Labeling the pursuit of suspicions as “pro-Japanese”
However, what is more surprising than Yoon’s reaction is the reaction of South Korean society to this uproar.
On May 14, 16 lawmakers of the ruling Democratic Party of Korea issued a statement.
They defended Yoon, saying, “This uproar is nothing more than an offensive by pro-Japanese, anti-human rights, and anti-peace forces to denigrate the movement to correct the truth of history.”
Kim Doo-kwan, a heavyweight lawmaker of the ruling party, raised his voice, saying, “Some media and pro-Japanese, anti-human rights, and anti-peace forces are launching their final offensive.”
Such a logical leap is probably also a common tactic used by many civic groups and activists in South Korea.
It is the logic that they are being attacked not because they themselves committed wrongdoing, but because they tried to uphold the justice of anti-Japan.
Even now in South Korea, activities that pursue Japan’s war crimes and responsibility are treated as a sacred domain, and criticizing organizations, media, scholars, or individuals related to such activities is regarded as taboo; if one breaks that taboo, one is labeled “pro-Japanese.”

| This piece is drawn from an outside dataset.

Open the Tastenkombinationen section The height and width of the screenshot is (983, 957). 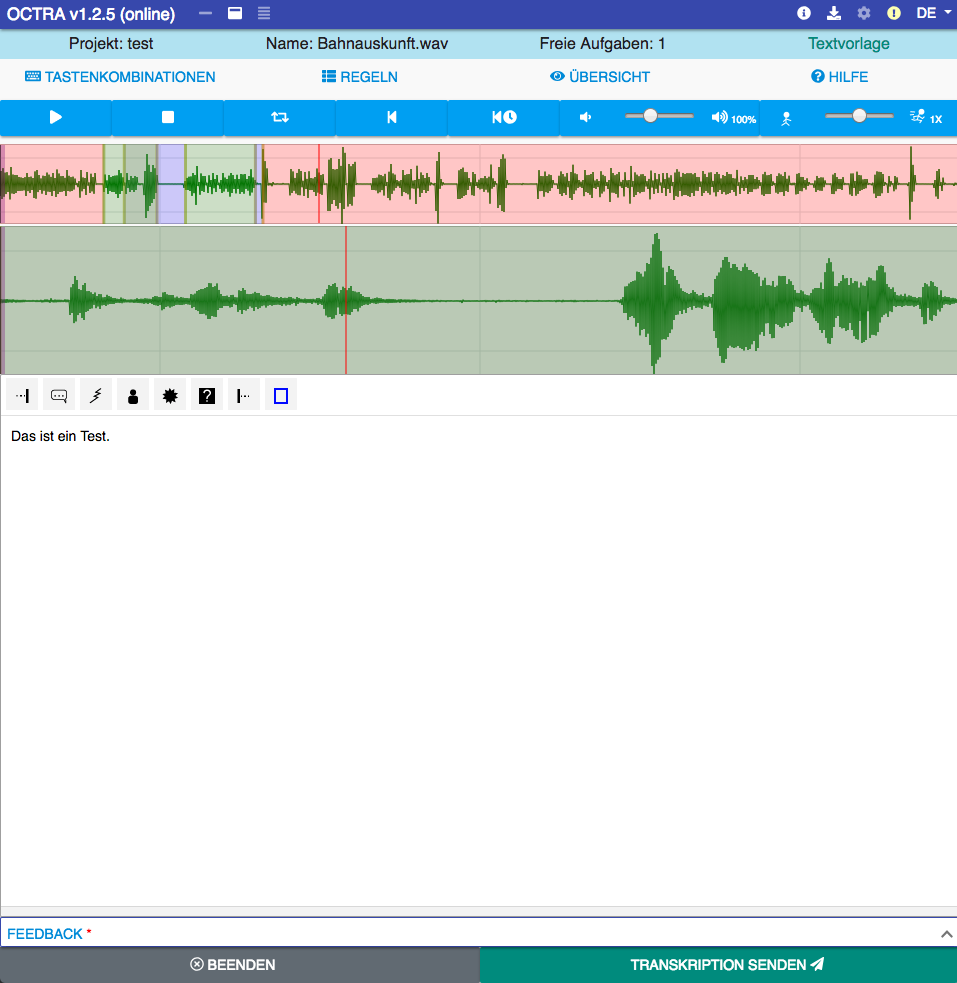(120, 77)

*It is no exaggeration at all to say that the attitude of South Korea and the attitude of the Asahi Shimbun and others, as well as NHK, are exactly alike.*
Japan is also concerned about what conclusion the battle of accusations between comfort women-related groups and former comfort women will reach, but before that there is something that must first be asked of President Moon.

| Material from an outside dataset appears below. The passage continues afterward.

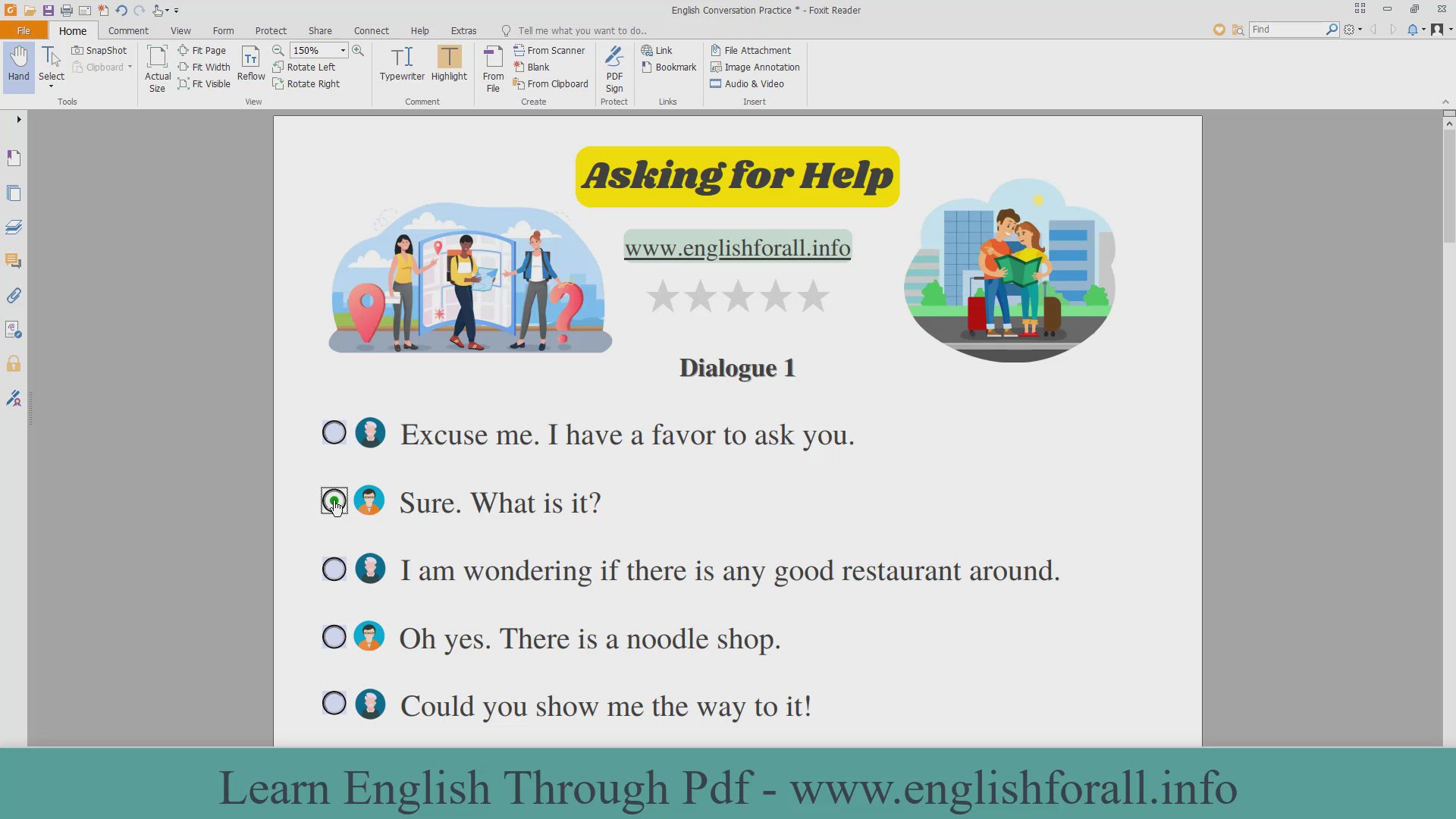Select radio button beside noodle shop line
The height and width of the screenshot is (819, 1456).
(x=334, y=637)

Moon has always said that the resolution of the comfort women issue and the issue of wartime laborers requires “the consent of the victims,” as he stated at his press conference on January 14, but the question is: who are the “victims”?
Is he saying that he did not know the reality that, under the beautiful name of justice, there are organizations and individuals who proclaim “anti-Japan,” receive subsidies from the government, collect donations, make their living from them, and seek entry into politics?
Moon, who has used such organizations as his support base, should now state his position.